• _Aim of the task_
Can you retype every record below exactly as written?

╔══

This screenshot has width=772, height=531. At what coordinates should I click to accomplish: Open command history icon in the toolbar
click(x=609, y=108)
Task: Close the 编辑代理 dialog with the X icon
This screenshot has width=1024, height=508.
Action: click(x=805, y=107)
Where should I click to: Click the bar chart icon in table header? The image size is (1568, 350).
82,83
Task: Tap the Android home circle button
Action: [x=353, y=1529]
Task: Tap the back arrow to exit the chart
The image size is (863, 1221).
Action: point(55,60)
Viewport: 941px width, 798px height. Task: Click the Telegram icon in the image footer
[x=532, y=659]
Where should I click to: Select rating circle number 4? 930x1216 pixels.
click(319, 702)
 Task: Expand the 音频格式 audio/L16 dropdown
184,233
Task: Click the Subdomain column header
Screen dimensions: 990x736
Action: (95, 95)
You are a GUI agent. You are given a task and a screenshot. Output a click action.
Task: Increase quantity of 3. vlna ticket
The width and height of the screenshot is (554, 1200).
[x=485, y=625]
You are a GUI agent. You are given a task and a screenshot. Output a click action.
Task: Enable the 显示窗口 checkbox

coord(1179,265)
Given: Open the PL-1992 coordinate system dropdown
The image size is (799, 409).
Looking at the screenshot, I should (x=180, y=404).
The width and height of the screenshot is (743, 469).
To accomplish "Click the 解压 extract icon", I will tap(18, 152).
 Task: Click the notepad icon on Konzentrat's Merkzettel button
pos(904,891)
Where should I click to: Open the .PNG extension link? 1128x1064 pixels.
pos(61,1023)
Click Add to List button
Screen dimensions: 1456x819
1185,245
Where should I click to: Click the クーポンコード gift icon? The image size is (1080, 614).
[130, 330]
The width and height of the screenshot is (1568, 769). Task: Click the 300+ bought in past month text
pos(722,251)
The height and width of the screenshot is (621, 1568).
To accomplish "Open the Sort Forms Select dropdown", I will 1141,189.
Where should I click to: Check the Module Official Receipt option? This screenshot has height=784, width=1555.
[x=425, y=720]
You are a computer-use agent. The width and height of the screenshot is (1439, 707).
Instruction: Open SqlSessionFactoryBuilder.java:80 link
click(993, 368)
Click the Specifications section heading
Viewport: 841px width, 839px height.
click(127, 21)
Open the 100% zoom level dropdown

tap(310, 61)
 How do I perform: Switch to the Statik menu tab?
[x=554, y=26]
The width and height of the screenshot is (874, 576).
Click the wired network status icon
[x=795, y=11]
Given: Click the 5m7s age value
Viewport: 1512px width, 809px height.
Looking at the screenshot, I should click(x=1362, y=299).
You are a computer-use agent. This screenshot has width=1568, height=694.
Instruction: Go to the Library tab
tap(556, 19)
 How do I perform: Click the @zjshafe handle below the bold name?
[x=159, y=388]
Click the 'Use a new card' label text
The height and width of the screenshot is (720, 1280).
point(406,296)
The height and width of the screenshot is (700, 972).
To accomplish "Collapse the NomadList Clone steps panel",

╚══

• _Reply to the task_
This screenshot has width=772, height=531. At what coordinates should I click to accomplish: Open command history icon in the toolbar
click(x=609, y=108)
Task: Close the 编辑代理 dialog with the X icon
This screenshot has width=1024, height=508.
Action: click(x=805, y=107)
Where should I click to: Click the bar chart icon in table header? The image size is (1568, 350).
82,83
Task: Tap the Android home circle button
Action: [x=353, y=1529]
Task: Tap the back arrow to exit the chart
The image size is (863, 1221).
Action: point(55,60)
Viewport: 941px width, 798px height. Task: Click the Telegram icon in the image footer
[x=532, y=659]
Where should I click to: Select rating circle number 4? 930x1216 pixels.
click(319, 702)
 Task: Expand the 音频格式 audio/L16 dropdown
184,233
Task: Click the Subdomain column header
Screen dimensions: 990x736
Action: (95, 95)
You are a GUI agent. You are given a task and a screenshot. Output a click action.
Task: Increase quantity of 3. vlna ticket
The width and height of the screenshot is (554, 1200).
[x=485, y=625]
You are a GUI agent. You are given a task and a screenshot. Output a click action.
Task: Enable the 显示窗口 checkbox

coord(1179,265)
Given: Open the PL-1992 coordinate system dropdown
The image size is (799, 409).
Looking at the screenshot, I should (x=180, y=404).
The width and height of the screenshot is (743, 469).
To accomplish "Click the 解压 extract icon", I will tap(18, 152).
 Task: Click the notepad icon on Konzentrat's Merkzettel button
pos(904,891)
Where should I click to: Open the .PNG extension link? 1128x1064 pixels.
pos(61,1023)
Click Add to List button
Screen dimensions: 1456x819
1185,245
Where should I click to: Click the クーポンコード gift icon? The image size is (1080, 614).
[130, 330]
The width and height of the screenshot is (1568, 769). Task: Click the 300+ bought in past month text
pos(722,251)
The height and width of the screenshot is (621, 1568).
To accomplish "Open the Sort Forms Select dropdown", I will 1141,189.
Where should I click to: Check the Module Official Receipt option? This screenshot has height=784, width=1555.
[x=425, y=720]
You are a computer-use agent. The width and height of the screenshot is (1439, 707).
Instruction: Open SqlSessionFactoryBuilder.java:80 link
click(993, 368)
Click the Specifications section heading
Viewport: 841px width, 839px height.
click(127, 21)
Open the 100% zoom level dropdown

tap(310, 61)
 How do I perform: Switch to the Statik menu tab?
[x=554, y=26]
The width and height of the screenshot is (874, 576).
Click the wired network status icon
[x=795, y=11]
Given: Click the 5m7s age value
Viewport: 1512px width, 809px height.
Looking at the screenshot, I should click(x=1362, y=299).
You are a computer-use agent. This screenshot has width=1568, height=694.
Instruction: Go to the Library tab
tap(556, 19)
 How do I perform: Click the @zjshafe handle below the bold name?
[x=159, y=388]
Click the 'Use a new card' label text
The height and width of the screenshot is (720, 1280).
point(406,296)
The height and width of the screenshot is (700, 972).
To accomplish "Collapse the NomadList Clone steps panel",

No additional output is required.